A process evaluation was designed to help understand how and why the intervention works. The RA gathers data via the implementation report (completed by the psychiatrist) and patient evaluation form to collect information about any process that might influence study outcomes. These reports include questions about the delivery and receipt of the intervention, treatment recommendation, satisfaction and perception of the participant’s preferred treatment.

Discussion

This study protocol outlines the approach for a randomized controlled trial evaluating the feasibility and preliminary effect of a novel antipsychotic medication SDM intervention versus treatment as usual on SDM, adherence to treatment decision, and service engagement in FEP care.
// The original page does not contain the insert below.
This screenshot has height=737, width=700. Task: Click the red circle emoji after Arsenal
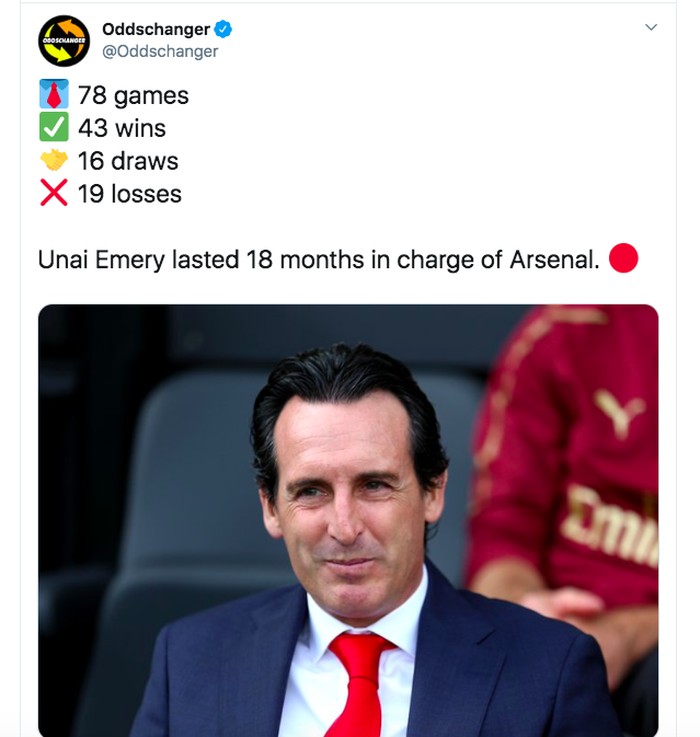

Understanding how to deliver an SDM Antipsychotic Medication DA as part of a medication management appointment in a coordinated specialty care program for FEP and the potential contribution of SDM compared with usual care in psychosis is critical. The study will help answer several key questions new to SDM research, including the contribution of personality and clinical relationships to SDM in mental health and in psychosis in particular. By contributing evidence on the value of patient and provider decision support strategies, we are eager to offer insights on promoting person-centered care that is believed to be critical in facilitating patient engagement. This fits with recent trends in healthcare policy that emphasize increasing patient involvement in many aspects of care. The results of this study will provide critical evidence for mental health providers, patients, and family members, who are often tasked with making decisions about ongoing medication management.